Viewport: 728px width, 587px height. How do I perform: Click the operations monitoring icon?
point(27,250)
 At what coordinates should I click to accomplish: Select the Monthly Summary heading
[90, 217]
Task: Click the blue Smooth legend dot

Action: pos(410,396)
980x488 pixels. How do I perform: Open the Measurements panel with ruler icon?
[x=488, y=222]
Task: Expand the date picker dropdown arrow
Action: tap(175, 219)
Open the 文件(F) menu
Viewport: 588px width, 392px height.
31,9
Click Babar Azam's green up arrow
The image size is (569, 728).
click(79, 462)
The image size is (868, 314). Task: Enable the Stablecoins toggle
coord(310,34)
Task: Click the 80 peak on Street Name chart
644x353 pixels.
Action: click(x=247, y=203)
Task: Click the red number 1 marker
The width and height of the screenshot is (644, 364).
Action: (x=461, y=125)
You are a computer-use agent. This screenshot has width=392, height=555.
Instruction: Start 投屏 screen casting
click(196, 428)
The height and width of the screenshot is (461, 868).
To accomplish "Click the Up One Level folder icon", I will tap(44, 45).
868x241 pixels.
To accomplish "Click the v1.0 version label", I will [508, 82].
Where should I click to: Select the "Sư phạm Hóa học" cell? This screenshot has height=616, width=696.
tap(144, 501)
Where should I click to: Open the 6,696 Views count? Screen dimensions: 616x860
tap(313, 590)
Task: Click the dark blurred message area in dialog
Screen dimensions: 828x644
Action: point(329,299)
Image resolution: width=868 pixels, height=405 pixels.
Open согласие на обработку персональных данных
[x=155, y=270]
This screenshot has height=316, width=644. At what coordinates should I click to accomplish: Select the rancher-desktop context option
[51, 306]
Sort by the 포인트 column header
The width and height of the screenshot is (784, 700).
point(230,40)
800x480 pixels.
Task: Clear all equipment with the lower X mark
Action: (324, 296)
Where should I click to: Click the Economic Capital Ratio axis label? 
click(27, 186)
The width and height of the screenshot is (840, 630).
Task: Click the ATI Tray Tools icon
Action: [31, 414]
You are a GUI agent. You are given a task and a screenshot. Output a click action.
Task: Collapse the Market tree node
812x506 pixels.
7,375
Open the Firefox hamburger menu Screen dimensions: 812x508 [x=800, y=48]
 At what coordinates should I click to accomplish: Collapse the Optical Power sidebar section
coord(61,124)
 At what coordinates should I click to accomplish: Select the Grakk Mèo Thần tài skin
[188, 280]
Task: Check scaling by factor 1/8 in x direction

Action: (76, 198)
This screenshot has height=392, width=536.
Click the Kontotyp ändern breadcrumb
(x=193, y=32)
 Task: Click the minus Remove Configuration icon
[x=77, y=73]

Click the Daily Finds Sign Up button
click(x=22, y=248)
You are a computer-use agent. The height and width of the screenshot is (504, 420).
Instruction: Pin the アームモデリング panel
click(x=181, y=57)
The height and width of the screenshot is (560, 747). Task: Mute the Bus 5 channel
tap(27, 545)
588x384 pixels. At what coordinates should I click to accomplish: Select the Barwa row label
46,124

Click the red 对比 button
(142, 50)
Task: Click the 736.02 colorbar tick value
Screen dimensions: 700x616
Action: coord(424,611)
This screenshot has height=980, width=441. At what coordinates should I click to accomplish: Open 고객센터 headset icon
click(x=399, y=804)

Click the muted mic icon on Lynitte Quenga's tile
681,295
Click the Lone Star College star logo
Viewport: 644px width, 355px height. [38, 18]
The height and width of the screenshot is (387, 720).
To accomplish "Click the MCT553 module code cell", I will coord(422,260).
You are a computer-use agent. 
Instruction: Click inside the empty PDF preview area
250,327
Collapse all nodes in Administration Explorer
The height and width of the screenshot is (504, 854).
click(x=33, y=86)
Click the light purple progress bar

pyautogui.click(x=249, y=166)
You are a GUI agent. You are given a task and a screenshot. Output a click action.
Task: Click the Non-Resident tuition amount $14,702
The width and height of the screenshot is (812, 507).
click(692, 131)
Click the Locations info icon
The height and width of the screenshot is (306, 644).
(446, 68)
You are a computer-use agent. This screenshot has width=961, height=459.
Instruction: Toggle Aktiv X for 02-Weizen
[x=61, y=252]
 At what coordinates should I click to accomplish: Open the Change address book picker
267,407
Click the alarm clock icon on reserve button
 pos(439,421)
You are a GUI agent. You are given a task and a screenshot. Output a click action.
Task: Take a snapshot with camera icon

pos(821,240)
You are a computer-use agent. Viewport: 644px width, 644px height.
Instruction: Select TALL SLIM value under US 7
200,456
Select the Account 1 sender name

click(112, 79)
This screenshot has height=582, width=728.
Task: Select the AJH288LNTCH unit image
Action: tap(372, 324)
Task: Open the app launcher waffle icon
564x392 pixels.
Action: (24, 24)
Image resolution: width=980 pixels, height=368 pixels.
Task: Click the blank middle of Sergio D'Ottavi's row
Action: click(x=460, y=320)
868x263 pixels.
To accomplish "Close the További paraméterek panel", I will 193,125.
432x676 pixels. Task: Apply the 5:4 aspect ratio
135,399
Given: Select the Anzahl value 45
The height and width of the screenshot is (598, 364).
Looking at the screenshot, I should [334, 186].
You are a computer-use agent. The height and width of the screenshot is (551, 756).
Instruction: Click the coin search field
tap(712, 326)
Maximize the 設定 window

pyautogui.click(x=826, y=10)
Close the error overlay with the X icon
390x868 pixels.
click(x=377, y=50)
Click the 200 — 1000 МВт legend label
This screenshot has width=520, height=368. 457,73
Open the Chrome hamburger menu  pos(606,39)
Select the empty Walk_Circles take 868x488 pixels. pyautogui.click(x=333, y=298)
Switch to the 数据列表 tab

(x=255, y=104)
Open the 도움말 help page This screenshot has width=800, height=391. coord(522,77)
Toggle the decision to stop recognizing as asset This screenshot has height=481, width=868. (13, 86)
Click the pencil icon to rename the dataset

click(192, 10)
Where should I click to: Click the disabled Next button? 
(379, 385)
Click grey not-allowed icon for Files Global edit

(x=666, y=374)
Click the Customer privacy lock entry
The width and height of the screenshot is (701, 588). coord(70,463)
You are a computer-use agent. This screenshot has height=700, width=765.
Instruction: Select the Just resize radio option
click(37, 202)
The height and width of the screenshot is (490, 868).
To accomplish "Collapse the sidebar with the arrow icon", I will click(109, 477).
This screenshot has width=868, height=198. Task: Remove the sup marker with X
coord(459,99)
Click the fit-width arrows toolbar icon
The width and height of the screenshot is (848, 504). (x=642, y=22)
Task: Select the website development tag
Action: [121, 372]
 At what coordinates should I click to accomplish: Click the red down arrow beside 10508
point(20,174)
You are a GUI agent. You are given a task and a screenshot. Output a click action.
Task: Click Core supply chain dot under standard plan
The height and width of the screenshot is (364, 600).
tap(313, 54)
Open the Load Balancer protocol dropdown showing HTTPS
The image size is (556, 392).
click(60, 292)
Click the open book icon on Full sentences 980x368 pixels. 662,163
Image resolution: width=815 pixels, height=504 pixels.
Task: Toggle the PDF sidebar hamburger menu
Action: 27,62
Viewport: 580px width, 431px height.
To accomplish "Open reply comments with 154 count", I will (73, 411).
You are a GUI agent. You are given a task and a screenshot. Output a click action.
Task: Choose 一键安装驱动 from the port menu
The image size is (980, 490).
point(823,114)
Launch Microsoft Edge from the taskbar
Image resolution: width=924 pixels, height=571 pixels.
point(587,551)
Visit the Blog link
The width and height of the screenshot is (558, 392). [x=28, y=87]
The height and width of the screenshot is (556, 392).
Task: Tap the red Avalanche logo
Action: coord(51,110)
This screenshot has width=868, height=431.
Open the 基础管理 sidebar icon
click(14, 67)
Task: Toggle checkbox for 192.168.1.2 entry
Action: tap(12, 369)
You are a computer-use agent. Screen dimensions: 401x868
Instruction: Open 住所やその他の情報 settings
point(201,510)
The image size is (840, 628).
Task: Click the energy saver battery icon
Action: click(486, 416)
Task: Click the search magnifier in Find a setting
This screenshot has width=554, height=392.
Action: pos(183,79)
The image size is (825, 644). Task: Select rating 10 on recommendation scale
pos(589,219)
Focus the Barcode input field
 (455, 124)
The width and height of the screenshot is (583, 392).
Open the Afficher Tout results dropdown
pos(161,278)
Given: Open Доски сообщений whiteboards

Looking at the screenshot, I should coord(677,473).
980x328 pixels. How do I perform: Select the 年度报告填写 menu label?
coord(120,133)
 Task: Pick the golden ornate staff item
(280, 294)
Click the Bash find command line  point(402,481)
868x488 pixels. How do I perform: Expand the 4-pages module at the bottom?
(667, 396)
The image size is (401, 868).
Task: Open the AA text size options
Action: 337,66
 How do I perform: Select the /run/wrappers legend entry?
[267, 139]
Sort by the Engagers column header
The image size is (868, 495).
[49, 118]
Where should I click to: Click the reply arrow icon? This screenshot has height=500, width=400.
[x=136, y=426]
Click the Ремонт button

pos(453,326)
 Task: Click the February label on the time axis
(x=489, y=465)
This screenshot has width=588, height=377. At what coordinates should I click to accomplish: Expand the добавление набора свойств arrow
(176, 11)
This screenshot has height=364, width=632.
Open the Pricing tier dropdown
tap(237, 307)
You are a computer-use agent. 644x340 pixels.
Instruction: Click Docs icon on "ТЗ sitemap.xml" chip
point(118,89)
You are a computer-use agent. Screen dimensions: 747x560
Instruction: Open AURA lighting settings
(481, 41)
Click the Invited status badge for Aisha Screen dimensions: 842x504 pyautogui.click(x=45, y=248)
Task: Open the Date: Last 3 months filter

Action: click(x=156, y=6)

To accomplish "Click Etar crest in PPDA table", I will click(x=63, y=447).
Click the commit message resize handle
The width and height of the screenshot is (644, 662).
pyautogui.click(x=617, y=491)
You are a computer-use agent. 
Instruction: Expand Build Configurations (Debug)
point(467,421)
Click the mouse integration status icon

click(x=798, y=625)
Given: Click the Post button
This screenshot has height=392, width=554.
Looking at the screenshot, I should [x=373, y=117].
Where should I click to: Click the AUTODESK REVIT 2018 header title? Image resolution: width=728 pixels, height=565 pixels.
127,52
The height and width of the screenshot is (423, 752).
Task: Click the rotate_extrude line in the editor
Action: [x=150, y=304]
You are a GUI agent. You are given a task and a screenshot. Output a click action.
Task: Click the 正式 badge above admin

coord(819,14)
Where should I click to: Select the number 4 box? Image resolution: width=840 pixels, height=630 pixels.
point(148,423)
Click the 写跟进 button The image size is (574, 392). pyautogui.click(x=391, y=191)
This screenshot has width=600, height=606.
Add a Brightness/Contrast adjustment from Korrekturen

• Aim of the exercise: Please, starting with the first line of the material above, write out each line exactly and finish on the line that includes "has width=392, height=555.".

• Response:
Viewport: 728px width, 587px height. How do I perform: Click the operations monitoring icon?
point(27,250)
 At what coordinates should I click to accomplish: Select the Monthly Summary heading
[90, 217]
Task: Click the blue Smooth legend dot

Action: pos(410,396)
980x488 pixels. How do I perform: Open the Measurements panel with ruler icon?
[x=488, y=222]
Task: Expand the date picker dropdown arrow
Action: tap(175, 219)
Open the 文件(F) menu
Viewport: 588px width, 392px height.
31,9
Click Babar Azam's green up arrow
The image size is (569, 728).
click(79, 462)
The image size is (868, 314). Task: Enable the Stablecoins toggle
coord(310,34)
Task: Click the 80 peak on Street Name chart
644x353 pixels.
Action: click(x=247, y=203)
Task: Click the red number 1 marker
The width and height of the screenshot is (644, 364).
Action: (x=461, y=125)
You are a computer-use agent. This screenshot has width=392, height=555.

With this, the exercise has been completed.